▶ **DIRECTION**: List every line of the data below that contains the string "computer". Case counts.

▶ **ENTRIES SUPPLIED**:
<<<<

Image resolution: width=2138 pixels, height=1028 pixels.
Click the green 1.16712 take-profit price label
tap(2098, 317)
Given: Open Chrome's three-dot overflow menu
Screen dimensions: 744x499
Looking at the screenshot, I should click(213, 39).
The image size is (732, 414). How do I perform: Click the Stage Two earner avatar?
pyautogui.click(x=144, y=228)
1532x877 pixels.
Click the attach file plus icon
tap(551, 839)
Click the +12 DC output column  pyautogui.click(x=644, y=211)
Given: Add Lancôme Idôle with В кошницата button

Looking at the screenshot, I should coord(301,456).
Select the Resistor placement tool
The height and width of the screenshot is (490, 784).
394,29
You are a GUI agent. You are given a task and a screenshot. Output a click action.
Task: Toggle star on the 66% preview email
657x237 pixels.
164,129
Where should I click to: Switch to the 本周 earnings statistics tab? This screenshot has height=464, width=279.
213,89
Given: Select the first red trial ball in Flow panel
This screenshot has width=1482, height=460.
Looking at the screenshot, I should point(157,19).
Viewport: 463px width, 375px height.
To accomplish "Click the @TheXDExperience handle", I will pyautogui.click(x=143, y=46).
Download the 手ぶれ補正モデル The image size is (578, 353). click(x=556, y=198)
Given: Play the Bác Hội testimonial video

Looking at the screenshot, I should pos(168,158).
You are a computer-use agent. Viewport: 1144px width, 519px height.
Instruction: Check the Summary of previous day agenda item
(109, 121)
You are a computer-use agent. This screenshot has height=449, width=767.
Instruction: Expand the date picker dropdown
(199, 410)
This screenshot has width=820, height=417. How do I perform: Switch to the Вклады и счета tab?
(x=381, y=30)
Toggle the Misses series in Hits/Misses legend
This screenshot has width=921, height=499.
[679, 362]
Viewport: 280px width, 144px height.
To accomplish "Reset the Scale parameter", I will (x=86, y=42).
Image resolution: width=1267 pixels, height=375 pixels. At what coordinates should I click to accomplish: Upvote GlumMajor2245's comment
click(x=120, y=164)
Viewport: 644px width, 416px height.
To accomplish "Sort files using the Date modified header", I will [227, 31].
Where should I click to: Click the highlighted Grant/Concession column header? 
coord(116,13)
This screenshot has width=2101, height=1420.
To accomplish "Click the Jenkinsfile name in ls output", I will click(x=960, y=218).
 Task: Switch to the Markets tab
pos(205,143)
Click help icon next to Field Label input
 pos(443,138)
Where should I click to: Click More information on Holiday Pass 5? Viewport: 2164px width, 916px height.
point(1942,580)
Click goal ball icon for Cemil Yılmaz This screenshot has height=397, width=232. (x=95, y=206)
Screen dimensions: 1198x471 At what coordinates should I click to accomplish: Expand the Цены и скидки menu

>>>>

▶ **TASK OUTPUT**:
You are a computer-use agent. Viewport: 1144px width, 519px height.
You are a computer-use agent. This screenshot has height=449, width=767.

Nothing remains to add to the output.